On the contrary, A Day in the Country
does exactly what a short film should: it draws its audience into its setting,
orients them to the situation, and then leads them to a certain revelation or
question, its compactness allowing for the storyteller to be simultaneously
more direct and more ambiguous.
This plays out when we see Henri make his move on Henriette.

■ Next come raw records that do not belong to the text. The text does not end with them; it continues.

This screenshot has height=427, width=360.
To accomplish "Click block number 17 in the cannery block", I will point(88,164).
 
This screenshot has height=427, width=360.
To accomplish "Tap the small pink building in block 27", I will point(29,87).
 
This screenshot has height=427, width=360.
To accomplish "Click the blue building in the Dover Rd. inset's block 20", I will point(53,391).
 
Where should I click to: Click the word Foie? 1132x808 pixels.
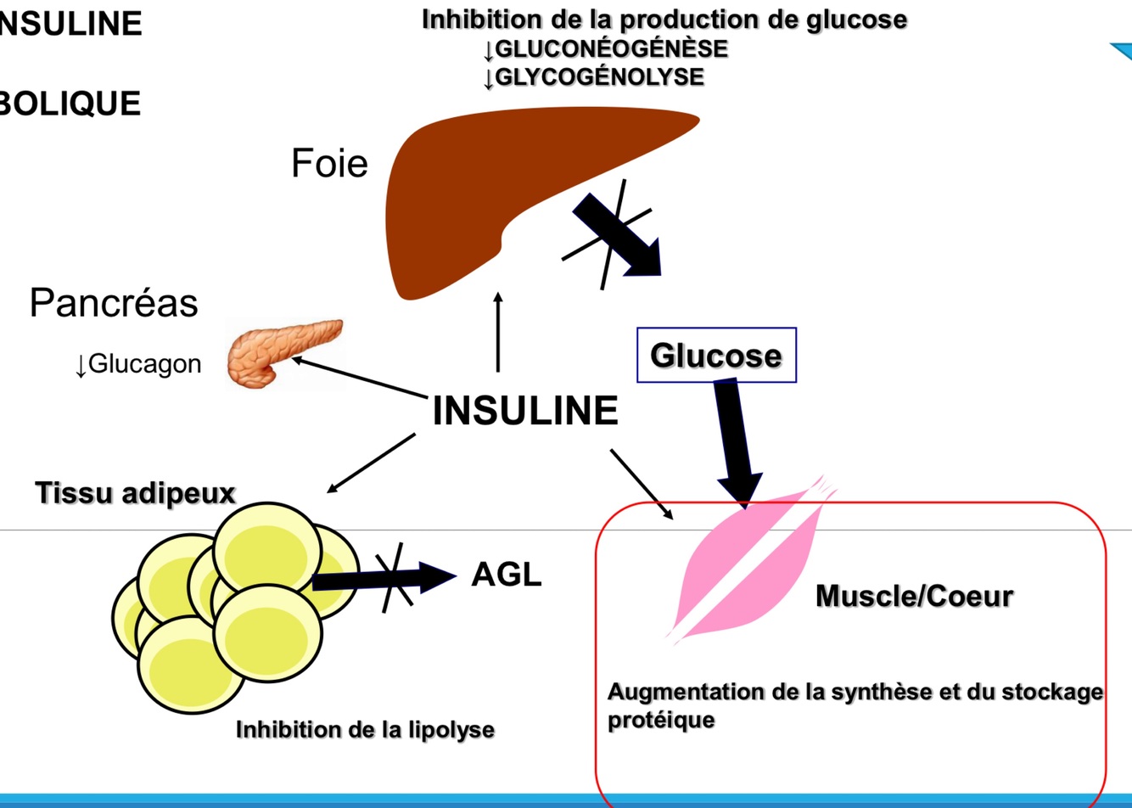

She resists his suggestion to pull the boat into the tall grass by the
riverbank and sit alone, but her defenses keep failing. Henri has an answer for
everything. The young woman’s resistance continues on the bank, but his
persistence proves stronger. Just how does Henriette feel about this? One can
only judge by her expressions: refusal, acceptance, regret. There are many
potential reactions and consequences to what happens, it’s not some afternoon
fling whilst on vacation. A small event looms large, a point Renoir emphasizes
in the film’s final scenes when he jumps ahead many years. Henri seems to have
added some actual affection to his nostalgic view of what happened, but
Henriette’s feelings remain unexplained. In a longer film, with room for a more
conventional denouement, or perhaps in less capable hands, this is the moment
when the girl would make her feelings explicit. We can only guess why she cries
the tears she does, all we know is that she cries them for herself.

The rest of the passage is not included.